Published: 04 December 2012
Extracted chapter from Griffiths, David (Ed.) Co-operators - Co-operation and Co-operatives, Southeast Housing Co-operative Ltd, 2012, pp 61-63.
Co-operative Education Guides Business Practice
Co-operatives are unique businesses that reflect and reinforce a set of values and principles - codified by the International Co-operative Alliance (ICA) and adopted in Australia, based on:
1. Voluntary and open membership
2. Democratic member control
3. Member economic participation
4. Autonomy and independence
5. Education, training and information
6. Co-operation among co-operatives
7. Concern for their community
While these principles have historical and philosophical relevance, their overriding purpose is to actively guide co-operative business practice and behaviour.
Individuals, groups and communities form co-operatives because of the mutual benefits of co-operation e.g. ownership and democratic control, increased income, access to improved and quality services and products, assured sources of supplies, expanded markets and enhanced competition.
Members own and control their co-operative on the basis of one member, one vote. Democratic control, however, depends on an ongoing co-operative education program to guide co-operative business practice.
This is recognised in the 5th Principle, Co-operative Principle - Education, Training and Information: Co-operatives provide education and training for their members, elected representatives, managers, and employees so they can contribute effectively to the development of their co-operatives. They inform the general public - particularly young people and opinion leaders - about the nature and benefits of co-operation.
What is Co-operative Education?
Co-operative education is education about how the values and principles of co-operation are applied to co-operative business practice - the business application of the co-operative consciousness. Co-operative education conveys the distinctive ideology and methodology rooted in co-operative values and principles, whether it is in the development of a business plan, marketing of products and services or the accountability of the board to members.
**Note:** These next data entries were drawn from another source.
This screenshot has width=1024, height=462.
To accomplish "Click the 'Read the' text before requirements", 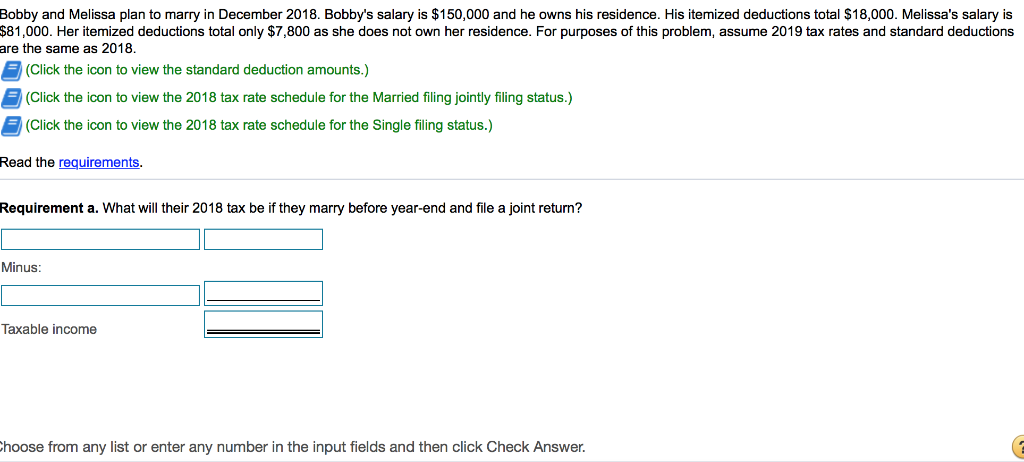I will (x=28, y=162).
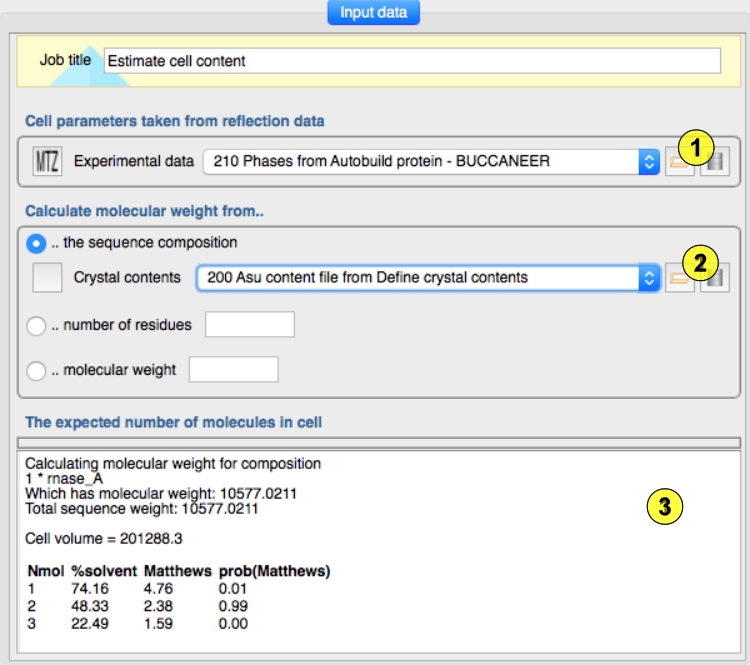Focus the number of residues input box
This screenshot has height=665, width=750.
tap(249, 325)
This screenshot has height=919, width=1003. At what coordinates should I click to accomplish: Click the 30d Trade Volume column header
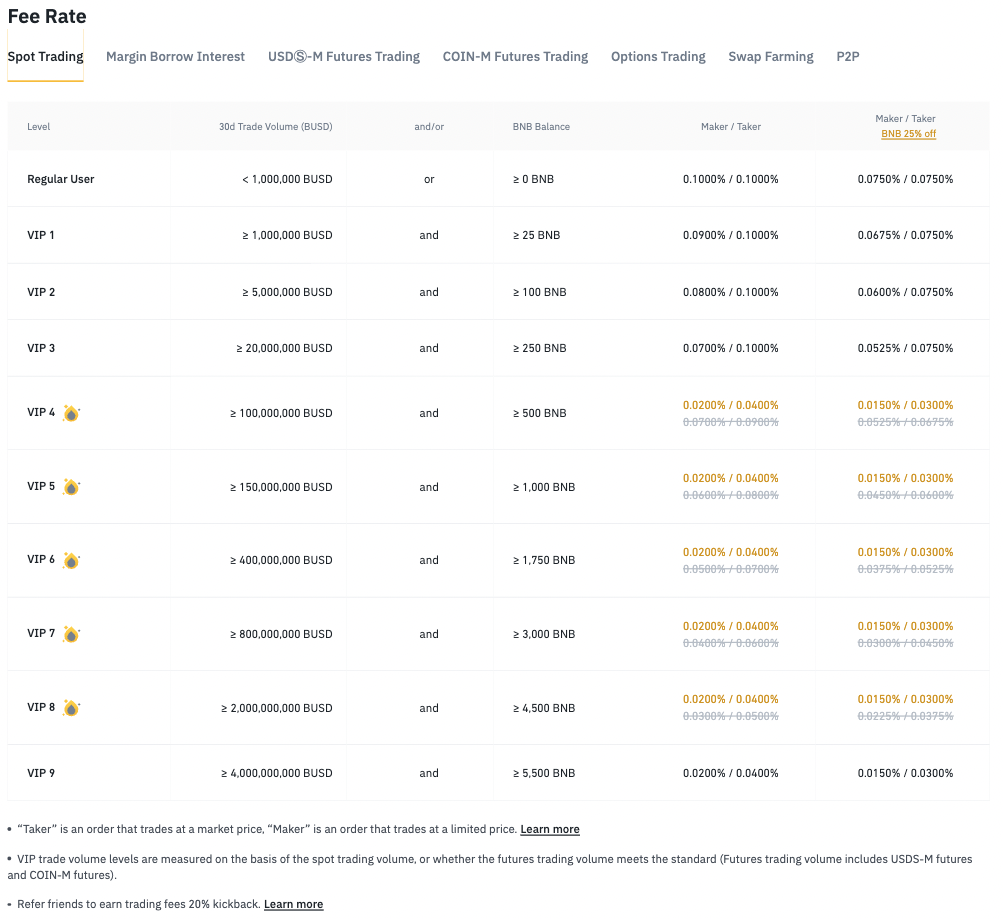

When co-operatives market their co-operative difference they are, therefore, marketing the co-operative advantage and incorporating co-operative values and principles throughout their enterprise in the marketing of their products and services.
Co-operative values and principles underpin the unique co-operative culture and business practice and differ from those of investor-owned businesses. Co-operative education is therefore important to the ongoing success of a co-operative. Policies and practices of any business implicitly and/or explicitly reflect and reinforce the values of that business and guide the organisational culture. Business policies and practices need to be regularly reviewed to ensure they reflect and reinforce co-operative values and principles.
Co-operative Formation and Establishment
Understanding the co-operative business culture is a prerequisite to forming a co-operative, the success of start-up co-operatives depends on the understanding of the initial board and membership, and those who follow over time, of the co-operative values and principles that will make the enterprise different from other businesses. The formation of a co-operative should not be dependent on the co-operative knowledge of a few individuals. The formation process should involve co-operative education of all concerned to ensure co-operative values and principles are truly understood. The education process should also cover the reciprocal obligations between members and their co-operative. Once a co-operative is formed, an ongoing co-operative education program could develop the understanding and acceptance of co-operative values and principles by new members, managers and employees. Without such a plan, the co-operative identity will remain with only those who formed the co-operative.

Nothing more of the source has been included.